Trechos dos registros:
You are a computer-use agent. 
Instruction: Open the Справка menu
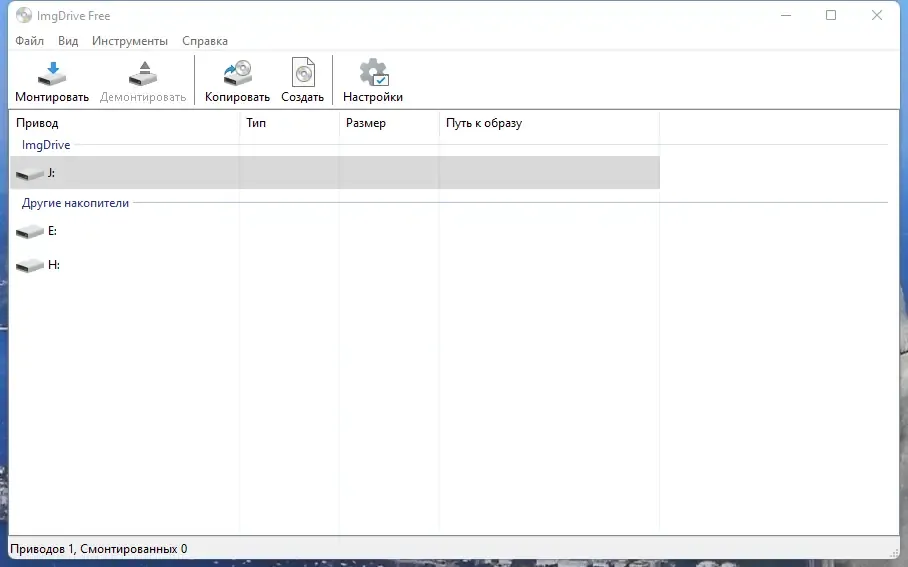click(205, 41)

* * *

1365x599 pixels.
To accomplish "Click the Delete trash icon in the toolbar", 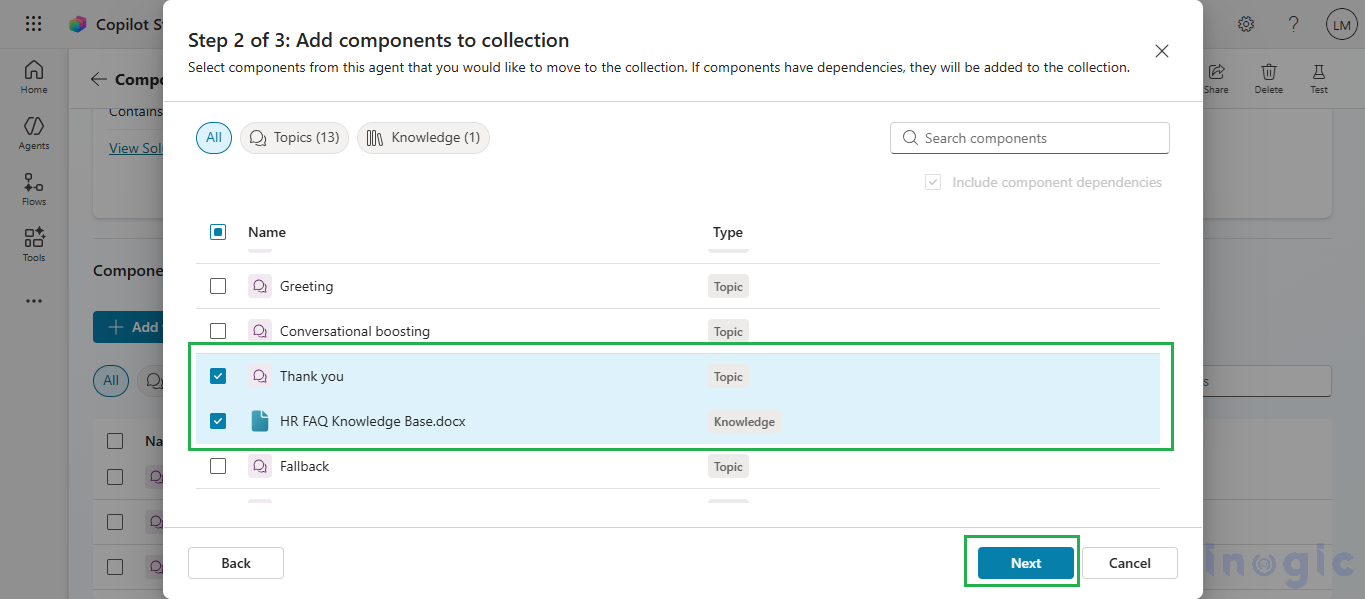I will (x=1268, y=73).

Tarefa proposta: Reescreva como uma lista JSON de strings, uma para cada linha e sem as linhas em branco, o trecho dos registros acima que começa na linha que contém "You are a computer-use agent." e termina na linha que contém "click(205, 41)", incluindo as duas. Deixe as imagens fora da resposta.

Resultado da tarefa:
[
  "You are a computer-use agent. ",
  "Instruction: Open the Справка menu",
  "click(205, 41)"
]